Bridege, Vlans & Firewall

Philox · Thu Mar 11, 2021 7:06 pm

Hi guys,

i'm coming to expose a problem with my Firewall.
I have one bridge with all my vlans in it. I want to do some inter-vlan routing or make some vlan non reachebles.
But all my rules in the FW are not working. OK i know, vlans are L2 & the FW work at L3.
But, if i force the vlan to go through the FW, it's not working better. I'm a litte confuse with this now :/

I don't have my cfg now, i'll post it tomorrow. But can someone can explain to me a little :)
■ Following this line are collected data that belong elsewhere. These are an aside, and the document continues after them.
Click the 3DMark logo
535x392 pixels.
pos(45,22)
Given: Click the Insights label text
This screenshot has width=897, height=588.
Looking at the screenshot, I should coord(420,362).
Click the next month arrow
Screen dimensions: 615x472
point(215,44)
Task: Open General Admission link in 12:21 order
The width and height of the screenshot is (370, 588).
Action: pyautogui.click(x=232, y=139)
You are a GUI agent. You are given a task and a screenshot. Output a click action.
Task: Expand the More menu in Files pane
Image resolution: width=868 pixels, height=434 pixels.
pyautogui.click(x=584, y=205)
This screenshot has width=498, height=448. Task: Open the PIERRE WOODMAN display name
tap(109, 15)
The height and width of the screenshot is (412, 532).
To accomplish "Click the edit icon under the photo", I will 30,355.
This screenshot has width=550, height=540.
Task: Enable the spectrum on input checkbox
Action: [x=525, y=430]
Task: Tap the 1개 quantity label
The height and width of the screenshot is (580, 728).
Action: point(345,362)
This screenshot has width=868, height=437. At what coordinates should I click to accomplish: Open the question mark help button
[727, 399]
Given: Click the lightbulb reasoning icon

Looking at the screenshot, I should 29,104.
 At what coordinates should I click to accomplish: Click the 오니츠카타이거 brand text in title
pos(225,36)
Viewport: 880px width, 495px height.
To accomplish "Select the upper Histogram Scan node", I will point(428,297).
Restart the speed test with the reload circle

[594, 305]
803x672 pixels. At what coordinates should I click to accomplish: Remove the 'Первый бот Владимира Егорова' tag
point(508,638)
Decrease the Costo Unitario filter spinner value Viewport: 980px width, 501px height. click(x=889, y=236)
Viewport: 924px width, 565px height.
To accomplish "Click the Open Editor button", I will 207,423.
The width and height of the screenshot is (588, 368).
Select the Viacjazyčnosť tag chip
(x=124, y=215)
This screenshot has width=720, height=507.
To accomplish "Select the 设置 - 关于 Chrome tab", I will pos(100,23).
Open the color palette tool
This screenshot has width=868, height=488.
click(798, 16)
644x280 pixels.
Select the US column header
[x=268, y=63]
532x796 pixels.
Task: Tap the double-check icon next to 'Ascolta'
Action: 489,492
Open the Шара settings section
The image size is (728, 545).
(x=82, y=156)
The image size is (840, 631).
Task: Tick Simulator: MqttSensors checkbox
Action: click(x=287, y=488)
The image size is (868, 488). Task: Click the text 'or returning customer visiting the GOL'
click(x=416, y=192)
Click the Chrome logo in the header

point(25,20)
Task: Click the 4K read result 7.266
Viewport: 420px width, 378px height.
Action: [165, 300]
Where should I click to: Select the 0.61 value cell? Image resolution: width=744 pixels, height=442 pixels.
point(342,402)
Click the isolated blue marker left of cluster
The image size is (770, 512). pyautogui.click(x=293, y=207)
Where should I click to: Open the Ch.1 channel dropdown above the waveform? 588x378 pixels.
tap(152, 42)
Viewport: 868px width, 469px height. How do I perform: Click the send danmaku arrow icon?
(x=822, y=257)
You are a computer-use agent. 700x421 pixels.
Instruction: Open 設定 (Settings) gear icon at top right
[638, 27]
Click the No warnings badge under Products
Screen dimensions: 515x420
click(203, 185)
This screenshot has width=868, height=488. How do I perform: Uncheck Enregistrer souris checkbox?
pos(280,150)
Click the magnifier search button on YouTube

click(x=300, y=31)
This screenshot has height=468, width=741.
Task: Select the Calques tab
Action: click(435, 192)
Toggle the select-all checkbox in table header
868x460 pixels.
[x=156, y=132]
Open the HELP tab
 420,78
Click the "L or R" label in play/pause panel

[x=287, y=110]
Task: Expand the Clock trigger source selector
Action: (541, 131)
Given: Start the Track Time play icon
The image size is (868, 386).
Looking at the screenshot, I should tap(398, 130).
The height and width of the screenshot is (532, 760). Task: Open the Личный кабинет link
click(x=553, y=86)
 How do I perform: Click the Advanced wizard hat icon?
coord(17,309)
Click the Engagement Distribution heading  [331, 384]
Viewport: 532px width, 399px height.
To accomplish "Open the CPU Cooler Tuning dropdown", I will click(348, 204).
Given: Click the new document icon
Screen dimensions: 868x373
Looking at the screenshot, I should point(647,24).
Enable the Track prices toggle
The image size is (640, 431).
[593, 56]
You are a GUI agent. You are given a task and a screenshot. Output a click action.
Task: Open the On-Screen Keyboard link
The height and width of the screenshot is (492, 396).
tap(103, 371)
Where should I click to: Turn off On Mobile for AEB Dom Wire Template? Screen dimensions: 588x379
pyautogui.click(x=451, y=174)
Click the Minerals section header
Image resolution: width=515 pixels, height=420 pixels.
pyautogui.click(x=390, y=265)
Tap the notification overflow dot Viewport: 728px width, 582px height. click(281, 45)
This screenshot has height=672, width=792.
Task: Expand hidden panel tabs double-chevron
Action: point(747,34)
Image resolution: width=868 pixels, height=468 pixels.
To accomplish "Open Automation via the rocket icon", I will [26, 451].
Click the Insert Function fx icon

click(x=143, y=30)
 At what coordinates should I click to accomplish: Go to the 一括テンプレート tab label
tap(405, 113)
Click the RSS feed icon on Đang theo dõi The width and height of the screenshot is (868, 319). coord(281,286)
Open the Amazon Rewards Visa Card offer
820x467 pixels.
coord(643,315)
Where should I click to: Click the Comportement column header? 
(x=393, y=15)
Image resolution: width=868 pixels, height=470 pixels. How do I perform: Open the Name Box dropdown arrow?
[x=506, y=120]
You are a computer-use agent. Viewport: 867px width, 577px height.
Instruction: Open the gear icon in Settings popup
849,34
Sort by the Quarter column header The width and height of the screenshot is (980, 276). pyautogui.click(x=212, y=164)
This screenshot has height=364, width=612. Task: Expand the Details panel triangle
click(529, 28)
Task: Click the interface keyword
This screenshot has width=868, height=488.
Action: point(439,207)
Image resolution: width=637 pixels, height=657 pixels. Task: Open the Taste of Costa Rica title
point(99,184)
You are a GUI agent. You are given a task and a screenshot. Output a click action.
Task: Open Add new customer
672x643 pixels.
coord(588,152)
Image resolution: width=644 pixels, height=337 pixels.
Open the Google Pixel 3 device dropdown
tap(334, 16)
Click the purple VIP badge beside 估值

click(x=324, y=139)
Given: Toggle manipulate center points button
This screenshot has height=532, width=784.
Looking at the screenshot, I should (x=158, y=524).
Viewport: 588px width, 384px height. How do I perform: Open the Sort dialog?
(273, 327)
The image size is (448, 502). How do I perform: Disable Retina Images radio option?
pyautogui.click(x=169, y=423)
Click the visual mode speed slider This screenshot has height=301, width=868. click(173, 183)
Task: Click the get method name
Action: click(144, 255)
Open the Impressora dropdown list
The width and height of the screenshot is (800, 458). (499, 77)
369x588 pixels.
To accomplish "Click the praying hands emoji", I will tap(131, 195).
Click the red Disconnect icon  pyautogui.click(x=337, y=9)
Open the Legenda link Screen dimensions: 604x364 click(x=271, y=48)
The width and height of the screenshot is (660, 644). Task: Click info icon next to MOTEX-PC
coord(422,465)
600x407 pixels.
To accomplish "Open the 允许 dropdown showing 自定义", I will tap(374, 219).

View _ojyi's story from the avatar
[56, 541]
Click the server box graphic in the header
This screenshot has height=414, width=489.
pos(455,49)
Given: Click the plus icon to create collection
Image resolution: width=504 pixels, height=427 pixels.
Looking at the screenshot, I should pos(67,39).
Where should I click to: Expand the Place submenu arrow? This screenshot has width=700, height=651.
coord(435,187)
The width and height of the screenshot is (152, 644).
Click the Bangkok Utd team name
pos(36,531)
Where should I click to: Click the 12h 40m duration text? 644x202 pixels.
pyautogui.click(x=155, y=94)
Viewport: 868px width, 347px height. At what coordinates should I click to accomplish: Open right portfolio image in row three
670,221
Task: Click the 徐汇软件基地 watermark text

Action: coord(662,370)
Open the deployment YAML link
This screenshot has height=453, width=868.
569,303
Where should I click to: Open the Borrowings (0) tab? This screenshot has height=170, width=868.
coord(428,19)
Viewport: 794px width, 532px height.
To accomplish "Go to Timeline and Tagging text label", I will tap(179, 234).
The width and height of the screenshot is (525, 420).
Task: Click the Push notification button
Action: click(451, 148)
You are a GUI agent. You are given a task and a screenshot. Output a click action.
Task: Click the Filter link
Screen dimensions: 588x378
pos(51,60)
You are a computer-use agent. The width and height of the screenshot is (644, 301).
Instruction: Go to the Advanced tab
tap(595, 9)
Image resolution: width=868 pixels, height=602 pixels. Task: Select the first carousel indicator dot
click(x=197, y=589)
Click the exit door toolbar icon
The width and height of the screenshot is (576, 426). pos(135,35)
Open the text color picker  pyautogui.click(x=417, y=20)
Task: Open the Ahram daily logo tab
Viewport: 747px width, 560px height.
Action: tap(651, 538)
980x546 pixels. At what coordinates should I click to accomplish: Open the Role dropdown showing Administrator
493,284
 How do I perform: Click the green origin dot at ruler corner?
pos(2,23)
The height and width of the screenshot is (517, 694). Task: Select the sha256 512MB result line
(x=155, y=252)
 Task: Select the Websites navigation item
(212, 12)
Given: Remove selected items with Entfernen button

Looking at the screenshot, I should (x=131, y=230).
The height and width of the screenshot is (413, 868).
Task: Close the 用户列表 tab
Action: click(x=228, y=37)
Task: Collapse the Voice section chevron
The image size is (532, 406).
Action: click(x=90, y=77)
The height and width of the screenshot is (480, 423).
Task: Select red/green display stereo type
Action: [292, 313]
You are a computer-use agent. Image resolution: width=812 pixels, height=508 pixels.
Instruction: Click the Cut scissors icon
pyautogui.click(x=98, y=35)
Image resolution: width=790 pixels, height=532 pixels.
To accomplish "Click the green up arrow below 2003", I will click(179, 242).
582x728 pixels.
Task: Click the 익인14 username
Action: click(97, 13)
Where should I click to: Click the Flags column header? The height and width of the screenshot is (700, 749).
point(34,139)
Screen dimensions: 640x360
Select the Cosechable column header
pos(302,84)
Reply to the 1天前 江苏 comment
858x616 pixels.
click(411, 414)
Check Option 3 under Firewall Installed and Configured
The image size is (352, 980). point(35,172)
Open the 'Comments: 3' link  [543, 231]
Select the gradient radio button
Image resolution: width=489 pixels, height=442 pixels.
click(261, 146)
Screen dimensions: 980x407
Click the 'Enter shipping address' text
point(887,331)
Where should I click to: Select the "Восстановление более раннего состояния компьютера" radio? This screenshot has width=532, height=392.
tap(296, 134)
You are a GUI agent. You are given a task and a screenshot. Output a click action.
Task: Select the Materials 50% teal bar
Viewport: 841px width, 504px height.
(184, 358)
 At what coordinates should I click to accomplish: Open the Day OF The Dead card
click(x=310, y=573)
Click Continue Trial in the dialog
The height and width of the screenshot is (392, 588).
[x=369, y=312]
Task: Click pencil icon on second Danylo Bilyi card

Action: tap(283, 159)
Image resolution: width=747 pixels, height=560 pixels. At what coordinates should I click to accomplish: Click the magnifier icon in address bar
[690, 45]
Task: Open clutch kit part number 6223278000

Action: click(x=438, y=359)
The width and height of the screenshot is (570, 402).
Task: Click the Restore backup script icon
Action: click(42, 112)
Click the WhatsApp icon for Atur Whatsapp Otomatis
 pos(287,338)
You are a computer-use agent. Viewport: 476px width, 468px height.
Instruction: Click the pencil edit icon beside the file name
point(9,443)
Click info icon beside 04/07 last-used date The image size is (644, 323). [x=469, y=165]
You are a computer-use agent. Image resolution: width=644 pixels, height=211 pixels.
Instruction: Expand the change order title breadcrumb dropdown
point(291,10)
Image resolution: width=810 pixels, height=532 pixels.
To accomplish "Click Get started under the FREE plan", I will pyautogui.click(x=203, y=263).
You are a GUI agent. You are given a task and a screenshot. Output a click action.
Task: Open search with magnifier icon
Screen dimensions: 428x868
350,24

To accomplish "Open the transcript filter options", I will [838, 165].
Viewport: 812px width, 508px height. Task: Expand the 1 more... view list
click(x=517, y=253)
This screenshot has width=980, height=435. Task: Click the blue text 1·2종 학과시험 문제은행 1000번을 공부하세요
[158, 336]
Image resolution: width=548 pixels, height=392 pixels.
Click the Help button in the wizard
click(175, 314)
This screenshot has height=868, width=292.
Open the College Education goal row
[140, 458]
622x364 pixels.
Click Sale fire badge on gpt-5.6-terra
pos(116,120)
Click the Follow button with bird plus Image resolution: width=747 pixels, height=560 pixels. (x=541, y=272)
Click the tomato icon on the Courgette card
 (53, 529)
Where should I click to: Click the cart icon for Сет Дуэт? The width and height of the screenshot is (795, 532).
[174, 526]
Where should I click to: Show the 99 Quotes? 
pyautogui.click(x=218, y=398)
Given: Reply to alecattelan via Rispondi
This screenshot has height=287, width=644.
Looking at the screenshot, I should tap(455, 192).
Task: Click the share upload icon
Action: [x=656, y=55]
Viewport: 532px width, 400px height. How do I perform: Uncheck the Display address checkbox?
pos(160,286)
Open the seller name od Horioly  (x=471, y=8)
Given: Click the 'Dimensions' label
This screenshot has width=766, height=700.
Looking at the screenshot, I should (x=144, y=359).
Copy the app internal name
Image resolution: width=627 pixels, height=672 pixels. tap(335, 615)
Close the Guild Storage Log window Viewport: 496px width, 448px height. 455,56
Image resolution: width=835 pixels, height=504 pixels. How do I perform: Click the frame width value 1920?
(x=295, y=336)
I also read this stuff: viewtopic.php?f=13&t=143620
But if i try the same configuration to separate Vlans, i don't have same results.

Thanks for your help :)

anav · Thu Mar 11, 2021 8:53 pm

The problem is not with your firewall, its with the person configuring the firewall, just to be accurate.

Please post your config.
/export hide-sensitive file=anynameyouwish

sindy · Thu Mar 11, 2021 11:11 pm

VLANs are used to partition a physical network, i.e. to prevent devices in different VLANs from talking directly to each other at L2.

The communication between devices in different VLANs is possible thanks to routing between subnets hosted in these VLANs. It is a best common practice, not a law of physics, to use a dedicated VLAN for each subnet.

To route between two subnets, there must be a router which has an IP address in each of the two subnets. L3 (IP) firewall rules on such router can be used to block some connections.

Setting use-ip-firewall-for-vlan to yes is a very bad idea unless you know exactly what you are doing and what is the price to pay.

I can't say anything more specific until you follow the constructive part of @anav's suggestion.

anav · Fri Mar 12, 2021 12:30 am

edit: posted in error.

Philox · Fri Mar 12, 2021 8:52 am

Thanks both of you :) Even for the sarcasm, but i guess you're right :)
The setting use-ip-firewall-for-vlan will make my cpu work crazy right ? And maybe add some delay.
What you're saying is using the subnets ip to do my fw's rules ?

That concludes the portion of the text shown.